TheBlaze.com: “black conservatives have formed a coalition of their very own”
Black Conservatives Get PAC Geared Towards Their Cause
It’s been a repeated chorus that’s been sung every election cycle: the Republican party must produce a greater effort in outreaching to minority communities.
While Democrats and media circuits have constantly portrayed the GOP as being out of touch with minorities, it’s looks like conservatives are finally starting to add validity in their fight against this narrative.
The Black Conservative Fund, a newly created PAC designated towards helping fund black conservatives who are seeking public office, has garnished the endorsements of several high-profile individuals, including former NAACP officer and preacher C.L. Bryant and former Ohio Secretary of State Ken Blackwell.
One of the individuals profiled by the PAC is Mia Love, congressional candidate in Utah. Mia, who is not only black but Mormon as well, has risen to national stardom among conservative circles and is an amplified voice among the many black conservatives in the nation today.

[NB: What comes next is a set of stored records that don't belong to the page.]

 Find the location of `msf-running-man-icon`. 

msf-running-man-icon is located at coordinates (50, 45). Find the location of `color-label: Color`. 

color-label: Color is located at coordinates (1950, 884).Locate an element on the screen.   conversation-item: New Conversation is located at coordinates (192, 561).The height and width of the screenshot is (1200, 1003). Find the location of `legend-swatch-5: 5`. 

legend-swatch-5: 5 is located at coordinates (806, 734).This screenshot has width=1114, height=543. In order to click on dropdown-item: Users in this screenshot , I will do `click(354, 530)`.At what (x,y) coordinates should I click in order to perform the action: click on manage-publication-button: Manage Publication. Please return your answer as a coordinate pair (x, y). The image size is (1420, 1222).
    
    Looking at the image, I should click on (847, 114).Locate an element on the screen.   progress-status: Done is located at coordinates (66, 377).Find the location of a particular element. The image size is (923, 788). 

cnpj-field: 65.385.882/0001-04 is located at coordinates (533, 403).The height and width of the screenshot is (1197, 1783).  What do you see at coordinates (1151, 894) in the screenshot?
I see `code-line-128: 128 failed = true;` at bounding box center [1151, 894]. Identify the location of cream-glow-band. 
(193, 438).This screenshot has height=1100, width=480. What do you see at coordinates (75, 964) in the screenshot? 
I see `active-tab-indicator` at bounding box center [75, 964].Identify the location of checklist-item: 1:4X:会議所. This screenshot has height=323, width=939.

It’s not exactly foreign news to anyone that the GOP has had a strained relationship with the black population. It is to be noted the Reince Priebus, chairman of the Republican National Committee, has attempted to bridge that divide by visiting black neighborhoods and appointing minority leaders to positions that will enable them to have influence among minorities.
For far too long, black conservatives have endured ostracization and vicious attacks from the far left. They have been embraced by the right, but mostly in last-minute election efforts.
It now appears that black conservatives have formed a coalition of their very own. While it is not a detour away from the message of conservatism which entails lower taxes, smaller government and personal responsibility, it is a catalyst of support rooted in a belief that a strong mechanism of minority leaders will bring inclusiveness and an array of special abilities and talents that will diversify the conservative movement.
There should be multiple channels outside the RNC that is involved in minority outreach, but it is up to the minority conservative themselves to determine the outcome and effect of making their presence known.
The Black Conservative Fund realizes this and is determined to excel in this area with or without the help of the GOP. It’s presumptuous to assume that the fund will articulate its message via radio, TV ads, social media and other media outlets.
Will the newly created fund immediately compel more blacks to begin a pilgrimage to the GOP? That remains to be seen.
Tara Wall, senior advisor to the RNC for black media, said it best: “You start with the engagement, you build the trust, and you ask for their vote. Eventually you will see the fruits of that.”